Chaque hiver, c’est le même rituel. Les salles d’entraînement indoor golf se remplissent, les radars s’allument, et tout le monde tape des balles en se disant qu’il ne perd rien, qu’il progresse, qu’il sera prêt en mars. J’observe ça depuis sept ans. Et dans 90 % des cas, c’est une illusion.

Pas parce que l’indoor est mauvais. Mais parce que la façon dont la majorité des golfeurs l’utilisent ne produit aucune progression réelle. Ils confondent activité et entraînement. Ils confondent le chiffre affiché à l’écran avec la compétence acquise dans le corps.

Cet article est un diagnostic sans complaisance.

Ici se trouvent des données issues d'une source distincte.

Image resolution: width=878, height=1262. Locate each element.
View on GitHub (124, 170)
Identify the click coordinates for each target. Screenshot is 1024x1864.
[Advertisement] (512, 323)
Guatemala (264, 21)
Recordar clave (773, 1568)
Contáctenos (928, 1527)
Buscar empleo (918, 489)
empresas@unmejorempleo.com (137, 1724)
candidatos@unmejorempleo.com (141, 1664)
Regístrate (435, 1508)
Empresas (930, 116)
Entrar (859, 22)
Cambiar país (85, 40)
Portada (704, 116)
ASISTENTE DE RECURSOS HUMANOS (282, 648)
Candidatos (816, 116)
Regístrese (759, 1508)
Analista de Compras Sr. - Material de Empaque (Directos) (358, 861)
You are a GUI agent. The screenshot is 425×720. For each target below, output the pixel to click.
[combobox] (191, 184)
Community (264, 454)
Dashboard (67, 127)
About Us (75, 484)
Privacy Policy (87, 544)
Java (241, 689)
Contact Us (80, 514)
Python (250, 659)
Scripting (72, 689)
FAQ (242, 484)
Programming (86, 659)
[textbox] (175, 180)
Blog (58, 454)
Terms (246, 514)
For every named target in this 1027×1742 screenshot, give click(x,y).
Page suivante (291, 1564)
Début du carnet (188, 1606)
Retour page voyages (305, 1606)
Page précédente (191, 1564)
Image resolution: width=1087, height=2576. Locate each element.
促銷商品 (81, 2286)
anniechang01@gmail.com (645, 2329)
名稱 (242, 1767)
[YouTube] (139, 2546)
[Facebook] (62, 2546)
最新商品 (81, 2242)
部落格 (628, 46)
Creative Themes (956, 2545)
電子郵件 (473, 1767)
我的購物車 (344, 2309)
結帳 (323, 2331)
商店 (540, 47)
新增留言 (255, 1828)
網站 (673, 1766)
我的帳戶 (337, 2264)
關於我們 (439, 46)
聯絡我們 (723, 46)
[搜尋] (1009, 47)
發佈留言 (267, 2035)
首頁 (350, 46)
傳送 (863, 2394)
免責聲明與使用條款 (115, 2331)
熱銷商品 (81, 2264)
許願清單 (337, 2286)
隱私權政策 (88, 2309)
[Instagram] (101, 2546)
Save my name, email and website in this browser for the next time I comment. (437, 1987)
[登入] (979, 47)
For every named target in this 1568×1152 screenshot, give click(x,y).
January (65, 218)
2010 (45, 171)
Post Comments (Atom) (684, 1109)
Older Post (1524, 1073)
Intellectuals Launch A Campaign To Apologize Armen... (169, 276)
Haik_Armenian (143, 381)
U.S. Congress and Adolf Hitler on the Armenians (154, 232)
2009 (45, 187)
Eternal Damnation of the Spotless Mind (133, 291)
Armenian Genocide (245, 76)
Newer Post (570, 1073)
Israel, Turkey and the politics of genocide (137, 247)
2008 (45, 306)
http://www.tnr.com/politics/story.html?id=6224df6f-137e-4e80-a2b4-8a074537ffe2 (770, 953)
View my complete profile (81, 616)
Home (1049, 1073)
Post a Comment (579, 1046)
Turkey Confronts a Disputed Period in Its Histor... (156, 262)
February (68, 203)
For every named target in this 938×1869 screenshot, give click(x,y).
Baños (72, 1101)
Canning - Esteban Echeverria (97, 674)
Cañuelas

Si vous voulez progresser cet hiver, il va falloir accepter ce qui suit.

Les trois profils que j’observe en indoor — et pourquoi deux sur trois perdent leur temps

Le premier profil, c’est celui qui joue des parcours virtuels entre potes. Il ne s’arrête jamais de jouer. Il a l’impression de maintenir son niveau. En réalité, il rejoue exactement les mêmes automatismes qu’en saison, sans jamais les corriger. C’est du divertissement. C’est très bien si c’est assumé. Mais ce n’est pas un entraînement indoor golf structuré.

Le deuxième profil, c’est le chasseur de chiffres. Celui qui veut augmenter sa vitesse de tête de club de 3 mph, gagner 8 mètres au driver, voir la vitesse de balle monter. Il est focalisé sur les valeurs affichées. Le problème, c’est qu’il ne sait pas ce que son corps fait pour produire ces valeurs. Il peut compenser sans s’en rendre compte — une rotation de hanche forcée, un poignet verrouillé, une montée décalée — et obtenir le bon chiffre avec le mauvais geste. Le radar ne vous dit pas si votre corps triche.

Le troisième profil, c’est celui qui travaille avec un pro, qui filme chaque swing, qui sait exactement ce qu’il corrige et pourquoi. Celui-là progresse. Mais il représente une minorité.

Le piège du chiffre sans la sensation

C’est le piège le plus courant de l’entraînement indoor golf. Parlons de TrackMan, puisque c’est le Saint-Graal des radars. Vingt-six paramètres mesurés en temps réel. C’est un outil extraordinaire. Mais c’est aussi un outil potentiellement dévastateur si vous ne savez pas lire les données.

Voici le problème central : le chiffre affiché et la sensation corporelle sont deux choses distinctes. Vous pouvez produire un angle d’attaque correct sur TrackMan tout en compensant de manière inconsciente avec votre corps. La valeur est verte à l’écran. Mais quand on vous filme, on voit que c’est votre épaule droite qui plonge pour forcer le contact, ou que votre tête descend de deux centimètres au backswing.

Le gap que personne ne veut voir

C’est là qu’intervient le fossé entre ce que vous croyez bien faire et la réalité. Quand on filme et qu’on fait corréler ce que l’on voit à l’image et les chiffres du radar, le décalage est souvent énorme. C’est pour ça que travailler sans vidéo et sans pro revient à naviguer sans instrument.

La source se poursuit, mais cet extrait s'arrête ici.